**WRITTEN PROBLEM 1:** In the firewall email, what does the quoted list recommend using instead of Telnet?

**TEXT SECTION:**
****************
Yup, FWIW I actually run IMAP on my firewall box, however I've told
ipchains not to allow any external connections on that port. So Imap/pop
are usuable inside the house, but nobody on the outside can get to them.
Of course the next step is to run a log checker then you get to see all
the people trying to connect on various ports (IMAP being a good one).
--rdp
P.S. This new reply to thing really sucks.
On Tue, 21 Mar 2000, Karl J. Runge wrote:
>
> On Tue, 21 Mar 2000, Rich Payne <[EMAIL PROTECTED]> wrote:
> > Yes, Paul raises a good point here that I should have touched upon. Do not
> > run anything on that system that it doesn't need, this includes:
> >
> > Any of the r programs (rsh, rexec, etc....) (edit your /etc/ietd.conf)
> > Anything to do with NFS, NIS
> > Telnet, use ssh instead
> > Don't run anon-ftp unless you really need it
> > X
> > imap,pop, even sendmail if you don't need it
> > DHCP/BOOTP
> > SWAT (Samba config), LinuxConf
> > talk etc.....
****************
**INPUT:**
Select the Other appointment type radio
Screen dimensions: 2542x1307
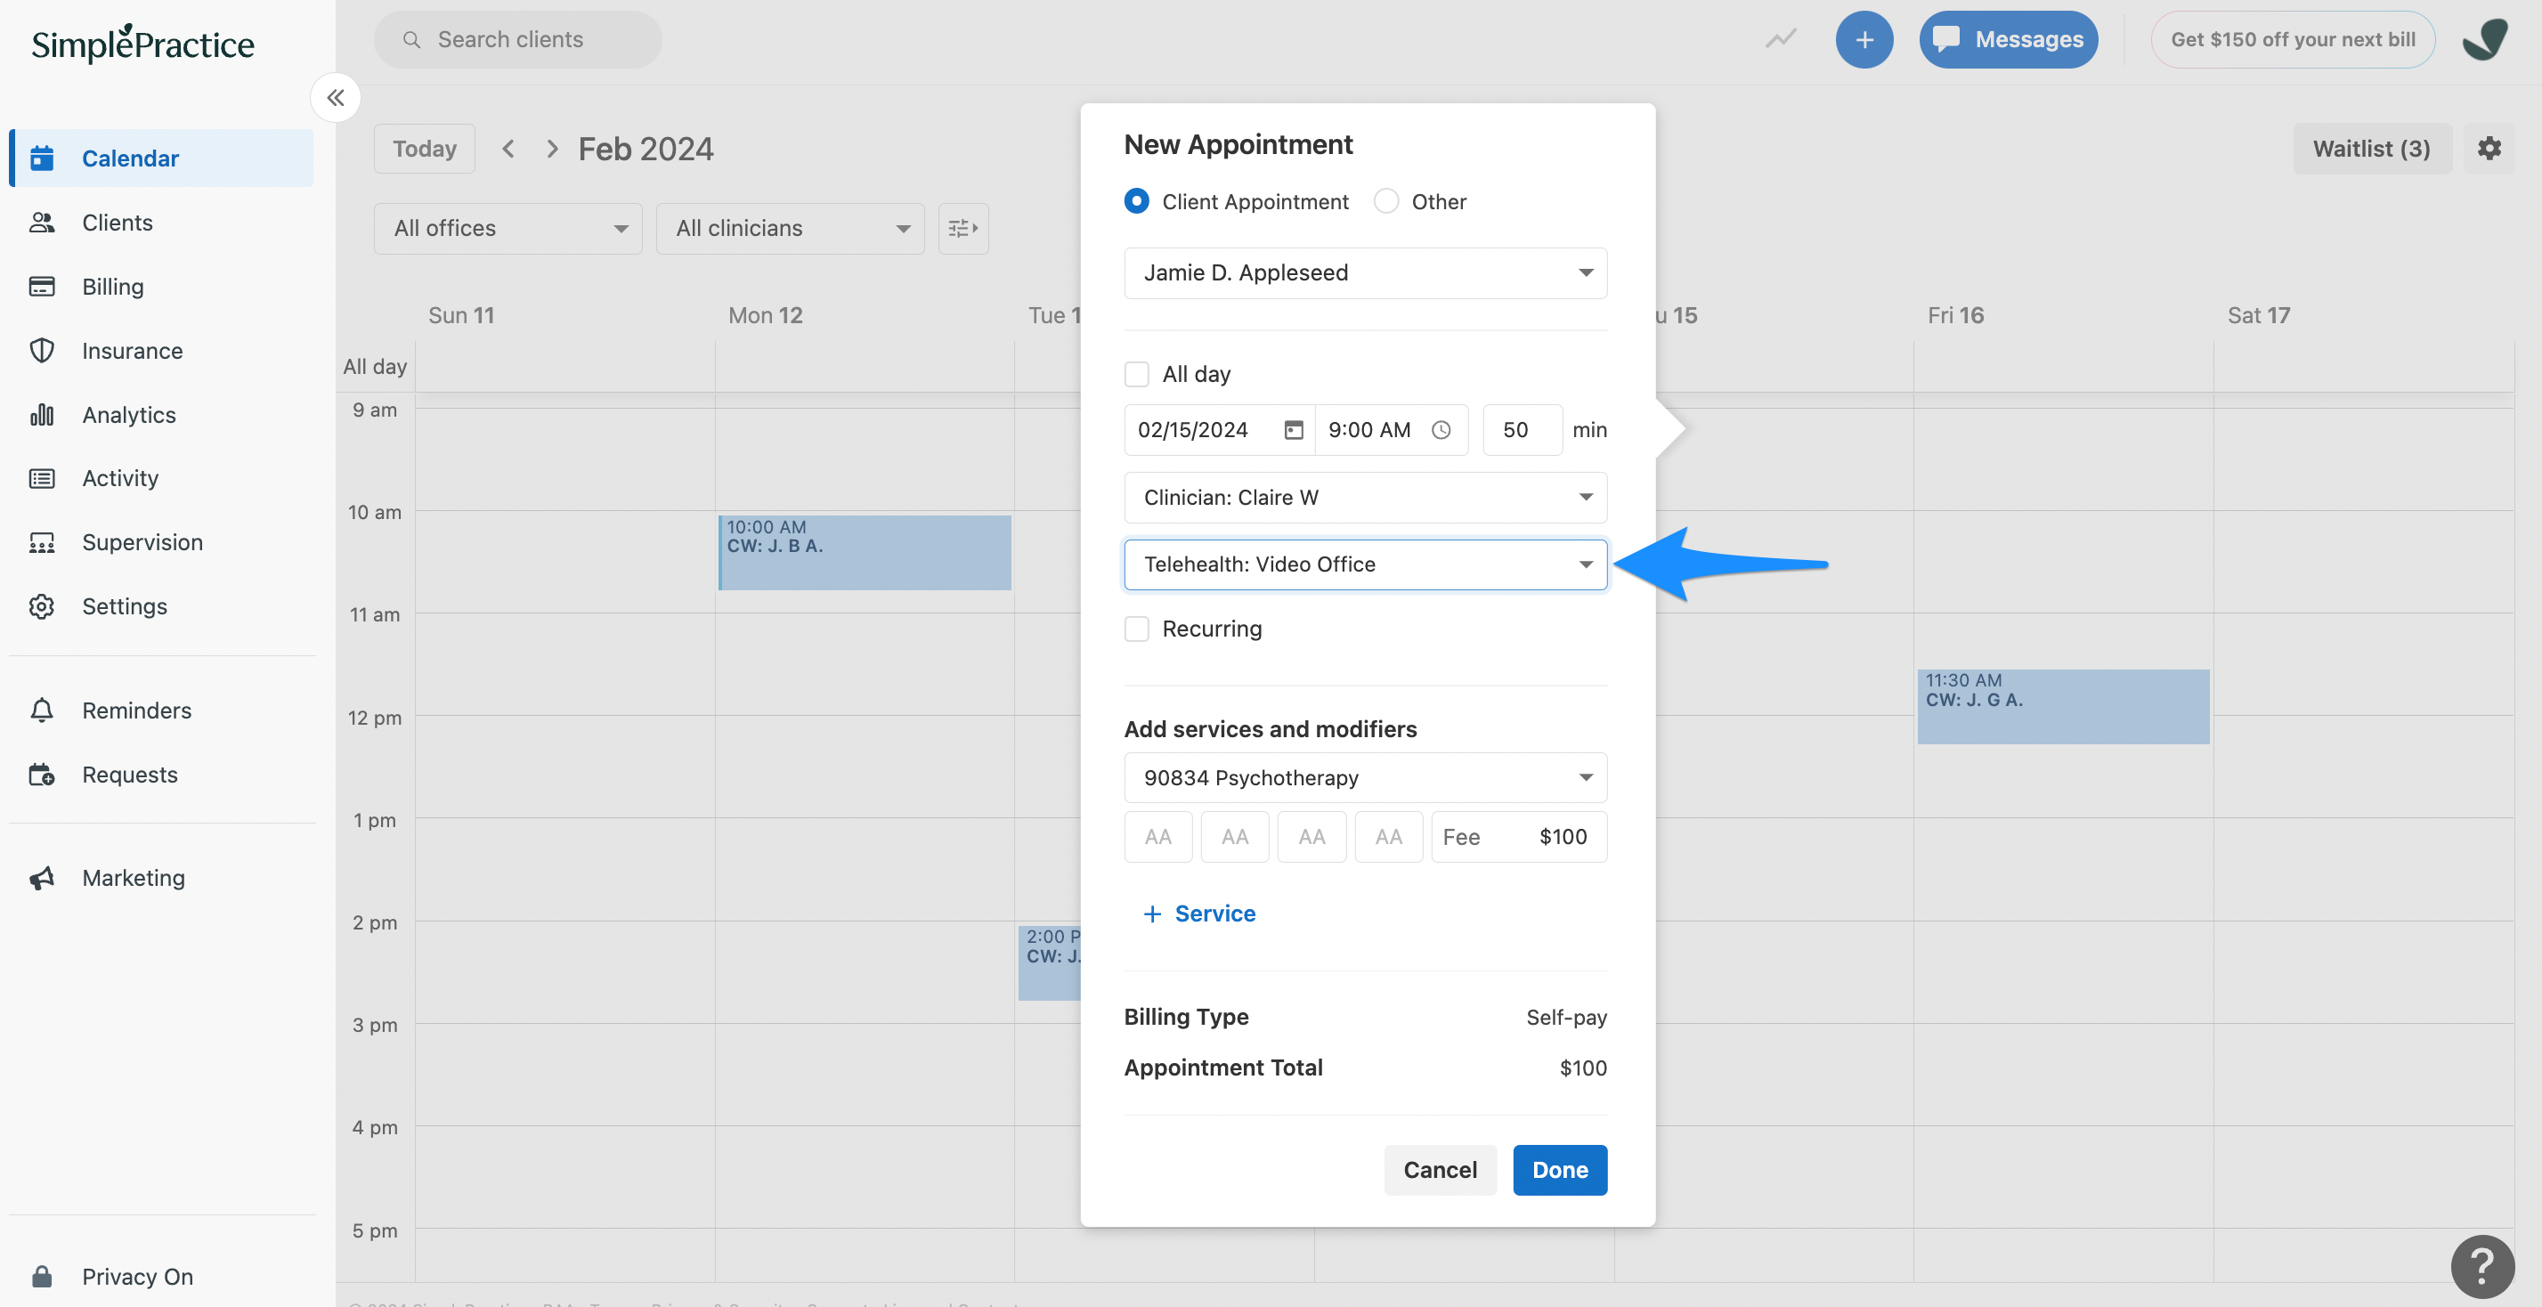click(1385, 201)
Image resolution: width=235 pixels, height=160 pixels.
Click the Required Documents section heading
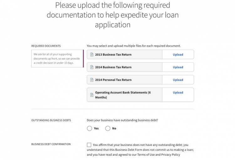coord(46,46)
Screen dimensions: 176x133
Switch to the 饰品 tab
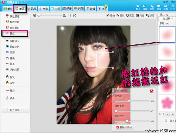click(32, 9)
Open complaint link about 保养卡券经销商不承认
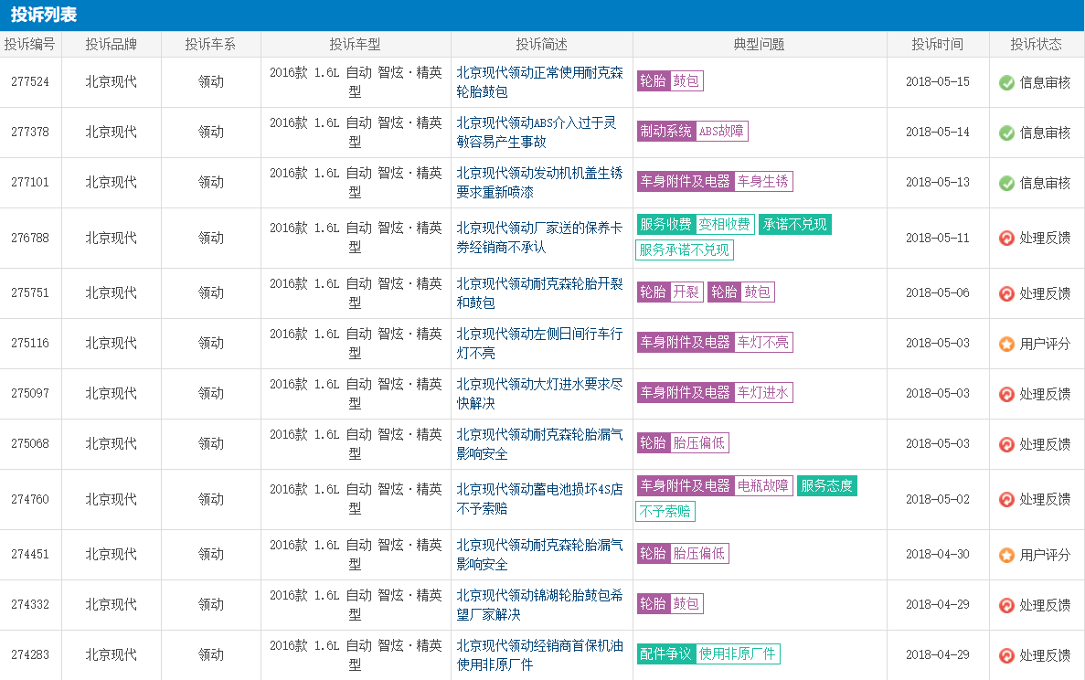 point(539,237)
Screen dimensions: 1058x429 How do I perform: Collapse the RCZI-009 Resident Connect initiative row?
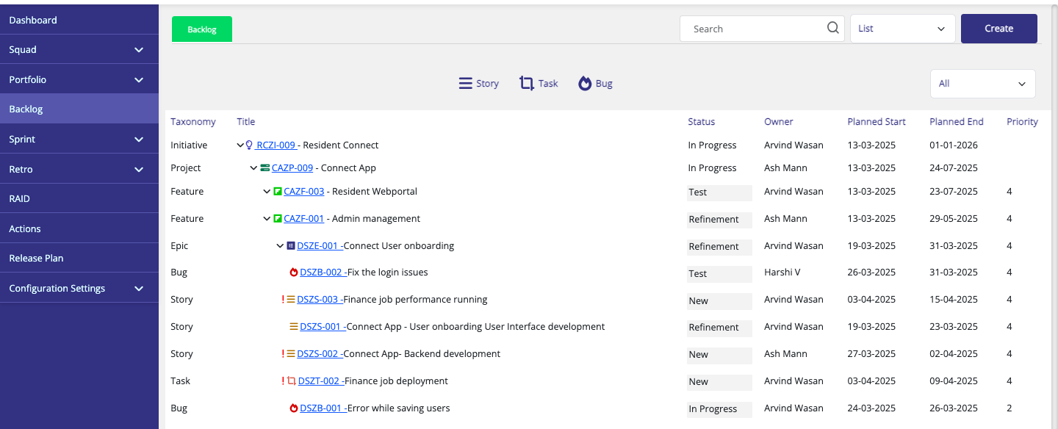point(240,145)
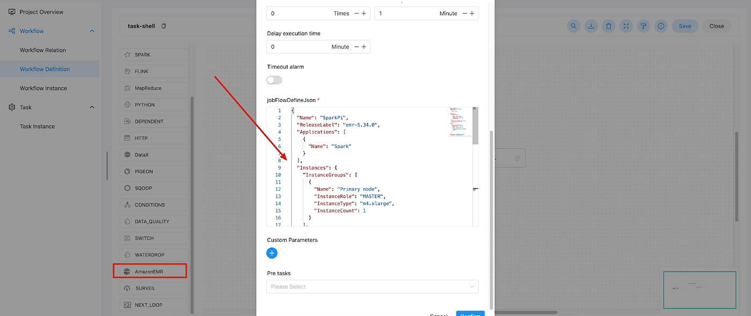Decrease Delay execution time with minus stepper
This screenshot has height=316, width=751.
[x=356, y=47]
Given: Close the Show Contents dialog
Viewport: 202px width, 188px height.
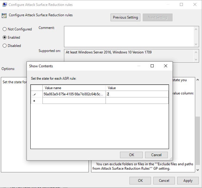Looking at the screenshot, I should 165,66.
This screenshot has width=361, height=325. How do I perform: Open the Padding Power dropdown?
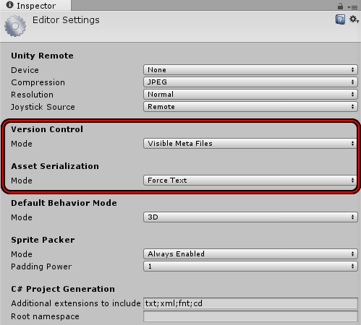[250, 267]
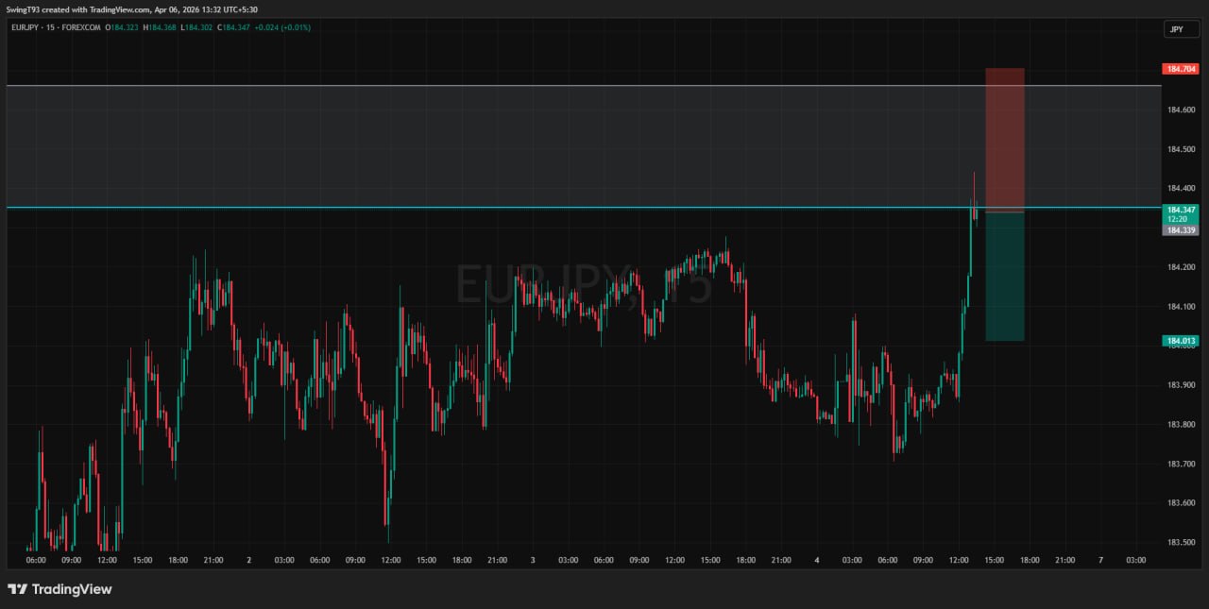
****************
**WRITTEN PROBLEM 2:** Render the rows from the line holding "Screen dimensions: 176x133" through the end of the rows, inclusive, as a Markdown table with the columns No. and Line, skipping blank lines and leaving out the pictures.

**RESULT 1:** ssh

**RESULT 2:**
| No. | Line |
|---|---|
| 1 | Screen dimensions: 176x133 |
| 2 | Switch to the 饰品 tab |
| 3 | click(32, 9) |
| 4 | Open complaint link about 保养卡券经销商不承认 |
| 5 |  point(539,237) |
| 6 | Screen dimensions: 1058x429 How do I perform: Collapse the RCZI-009 Resident Connect initiative row? |
| 7 | point(240,145) |
| 8 | Decrease Delay execution time with minus stepper |
| 9 | This screenshot has height=316, width=751. |
| 10 | [x=356, y=47] |
| 11 | Given: Close the Show Contents dialog |
| 12 | Viewport: 202px width, 188px height. |
| 13 | Looking at the screenshot, I should 165,66. |
| 14 | This screenshot has width=361, height=325. How do I perform: Open the Padding Power dropdown? |
| 15 | [250, 267] |